Merhaba
Hafta sıcak havası sıcak gündemiyle bitiyor. Fayn Haftalık da her hafta olduğu o gündemi derleyip toparlamak için görev yerine geliyor.
Hazırsanız başlayalım.
Soruşturmalar, fezlekeler Özgür Özel’e ne eder?
Özgür Özel göreve geldiğinde bir “normalleşme” süreci başlatmış ve bu dönemde “fazla sakin” olmakla eleştirilmişti. 19 Mart ile başlayan süreçle birlikte gösterdiği kararlı tavır bu kez de bazı çevrelerce “fazla sert” bulunmasına sebep oluyor. Özel’in geri adım atmaya niyeti yok gibi. Arka arkaya açılan soruşturmalar ise iktidarın da onunla ilgili bazı niyetleri olduğunu gösteriyor. Fayn Ankara muhabiri herkesin aklındaki “Sıra Özgür Özel’e mi geliyor?” sorusunun peşine düştü.

Bahçeli, Erdoğan ve toplum aynı geleceği mi hayal ediyor?

(Görev 1)
Fayn Haftalık bülteninin tamamını hiçbir değişiklik yapmadan yeniden yazar mısınız?

(Veri Kümesi İçeriği)
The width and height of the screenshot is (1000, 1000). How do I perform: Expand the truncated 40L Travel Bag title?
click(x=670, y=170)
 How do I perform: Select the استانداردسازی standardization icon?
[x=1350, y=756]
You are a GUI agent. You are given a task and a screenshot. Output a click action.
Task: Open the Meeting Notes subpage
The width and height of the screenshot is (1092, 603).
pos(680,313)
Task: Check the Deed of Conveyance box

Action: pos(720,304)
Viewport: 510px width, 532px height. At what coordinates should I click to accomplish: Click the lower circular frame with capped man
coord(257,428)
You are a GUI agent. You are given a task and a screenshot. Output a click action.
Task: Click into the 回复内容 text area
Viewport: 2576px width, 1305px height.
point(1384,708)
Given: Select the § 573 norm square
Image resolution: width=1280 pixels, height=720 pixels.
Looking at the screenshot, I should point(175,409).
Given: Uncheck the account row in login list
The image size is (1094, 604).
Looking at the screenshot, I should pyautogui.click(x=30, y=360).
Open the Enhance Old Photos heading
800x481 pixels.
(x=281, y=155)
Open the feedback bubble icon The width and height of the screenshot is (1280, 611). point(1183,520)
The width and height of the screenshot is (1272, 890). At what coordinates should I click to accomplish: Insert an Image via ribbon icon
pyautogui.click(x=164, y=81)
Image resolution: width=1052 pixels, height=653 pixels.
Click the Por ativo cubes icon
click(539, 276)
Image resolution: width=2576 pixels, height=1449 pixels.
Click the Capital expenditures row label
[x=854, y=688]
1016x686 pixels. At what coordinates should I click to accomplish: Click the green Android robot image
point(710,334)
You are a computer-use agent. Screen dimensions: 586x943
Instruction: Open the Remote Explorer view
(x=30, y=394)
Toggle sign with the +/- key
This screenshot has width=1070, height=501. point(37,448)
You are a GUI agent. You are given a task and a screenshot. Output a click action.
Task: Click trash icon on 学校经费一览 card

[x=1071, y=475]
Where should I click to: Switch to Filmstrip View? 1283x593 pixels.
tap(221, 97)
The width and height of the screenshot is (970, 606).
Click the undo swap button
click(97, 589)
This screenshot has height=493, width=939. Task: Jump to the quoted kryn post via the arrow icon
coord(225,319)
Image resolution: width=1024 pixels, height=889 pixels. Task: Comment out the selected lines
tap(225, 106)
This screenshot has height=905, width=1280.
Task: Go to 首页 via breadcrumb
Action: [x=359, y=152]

(Görev 2)
Listede "The width and height of the screenshot is (970, 606)." ifadesini içeren satırdan "coord(225,319)" ifadesini içeren satıra kadar, iki uç da dahil olmak üzere, yalnızca bu satırları eksiksiz ve ölçeklenmiş biçimde yeniden verir misiniz? Koordinat değerlerini 1,45 ile çarpın ve tam sayıya yuvarlayın; buçuklu sonuçları yukarı yuvarlayın.

(Nihai Sonuç 1)
Merhaba
Hafta sıcak havası sıcak gündemiyle bitiyor. Fayn Haftalık da her hafta olduğu o gündemi derleyip toparlamak için görev yerine geliyor.
Hazırsanız başlayalım.
Soruşturmalar, fezlekeler Özgür Özel’e ne eder?
Özgür Özel göreve geldiğinde bir “normalleşme” süreci başlatmış ve bu dönemde “fazla sakin” olmakla eleştirilmişti. 19 Mart ile başlayan süreçle birlikte gösterdiği kararlı tavır bu kez de bazı çevrelerce “fazla sert” bulunmasına sebep oluyor. Özel’in geri adım atmaya niyeti yok gibi. Arka arkaya açılan soruşturmalar ise iktidarın da onunla ilgili bazı niyetleri olduğunu gösteriyor. Fayn Ankara muhabiri herkesin aklındaki “Sıra Özgür Özel’e mi geliyor?” sorusunun peşine düştü.

Bahçeli, Erdoğan ve toplum aynı geleceği mi hayal ediyor?

(Nihai Sonuç 2)
The width and height of the screenshot is (970, 606).
Click the undo swap button
click(141, 854)
This screenshot has height=493, width=939. Task: Jump to the quoted kryn post via the arrow icon
coord(326,463)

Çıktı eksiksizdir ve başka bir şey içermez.